III.  La décision faisant l’objet du contrôle

[7]  La présente demande de contrôle judiciaire vise le rejet par la SAR de l’appel interjeté par M. Ahmed à l’encontre du rejet de sa demande d’asile par la SPR. Devant la SAR, M. Ahmed a soumis des éléments de preuve provenant de son père, d’autres activistes et de l’agent qui lui avait procuré des documents, ainsi que des photographies de lui manifestant contre le gouvernement soudanais au Canada. La SAR a refusé d’admettre les nouveaux éléments de preuve. Elle a fait remarquer que la SPR avait soulevé diverses préoccupations liées à la crédibilité de M. Ahmed à l’audience, notamment des problèmes liés à sa preuve et à l’absence de documents corroborants, et qu’elle n’avait rendu sa décision que trois mois plus tard. Ainsi, la SAR a estimé que M. Ahmed n’avait pas raisonnablement expliqué pourquoi il n’avait pas fourni les nouveaux documents à la SPR avant qu’elle ne rejette sa demande d’asile. La SAR a également estimé que ces documents ne faisaient que reformuler la preuve déjà présentée.
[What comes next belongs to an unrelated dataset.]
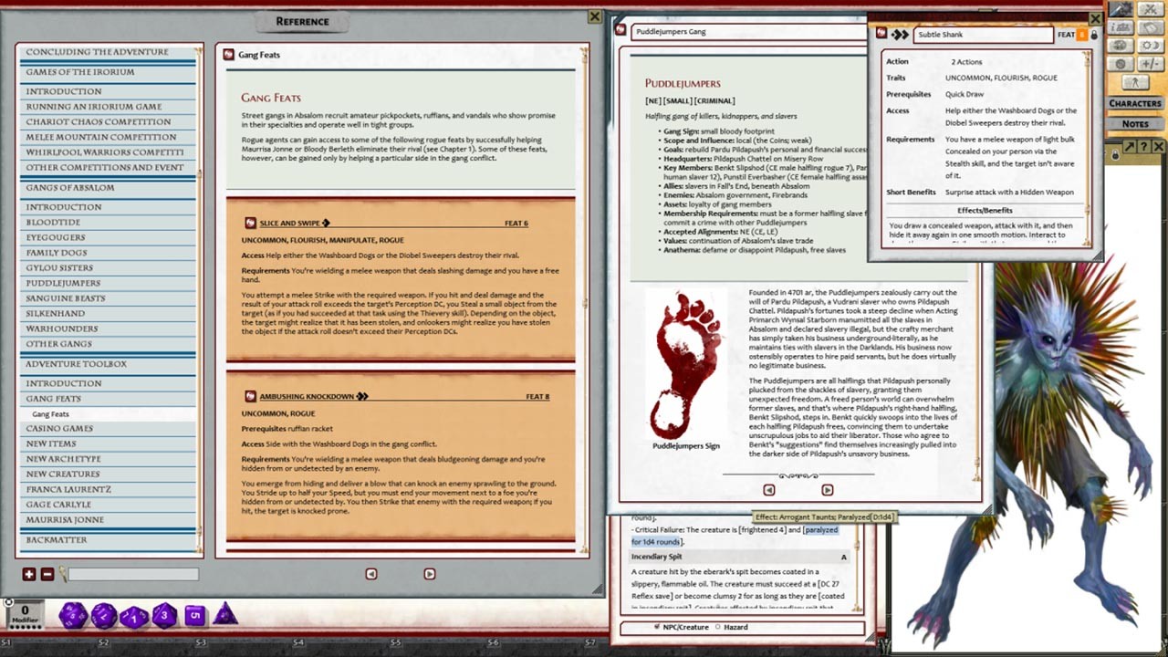Click the plus icon below the reference list
Image resolution: width=1168 pixels, height=657 pixels.
click(28, 574)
[8]  La SPR a tiré une inférence défavorable en matière de crédibilité, car M. Ahmed n’a pu fournir aucun document corroborant l’engagement de son père au sein du BNM et du parti qui l’avait précédé. Comme M. Ahmed alléguait de longs antécédents familiaux d’activisme au sein de l’opposition politique soudanaise, la SPR a jugé que cette absence de preuve touchait au cœur de sa demande. Elle a rejeté son explication selon laquelle il ne jugeait pas que ces documents corroborants étaient importants parce qu’il s’agissait de ses affiliations politiques qui étaient en cause, et non celles de son père. Elle a également rejeté son explication suivant laquelle la documentation relative à ces activités n’était pas disponible parce que l’Arabie saoudite interdit toute forme d’engagement politique. La SAR a souscrit à la conclusion de la SPR.

[9]  La SPR a également soulevé des préoccupations quant à l’absence de preuve concernant la transaction qui s’est soldée par l’arrestation de M. Ahmed. Ce dernier a déclaré avoir été arrêté alors qu’il remettait des dons à un membre du BNM au Soudan, mais il n’a pu fournir aucun détail corroborant au sujet de la transaction ou de l’individu à qui il avait remis l’argent. La SPR a estimé que son témoignage était vague, et elle a rejeté son explication portant qu’il ne connaissait pas personnellement celui qui avait reçu l’argent et qu’il ignorait où il se trouvait. La SPR a examiné les documents sur les conditions dans le pays décrivant les activités du BNM au Soudan et les mauvais traitements que les autorités réservaient à ses membres, mais elle a tiré une conclusion défavorable quant à la crédibilité de l’allégation de M. Ahmed selon laquelle il avait remis des fonds au BNM au Soudan. En appel, M. Ahmed a soutenu que la SPR s’était montrée sélective dans son examen des documents sur le pays et qu’elle avait commis une erreur en ne mentionnant aucun élément de preuve documentaire précis.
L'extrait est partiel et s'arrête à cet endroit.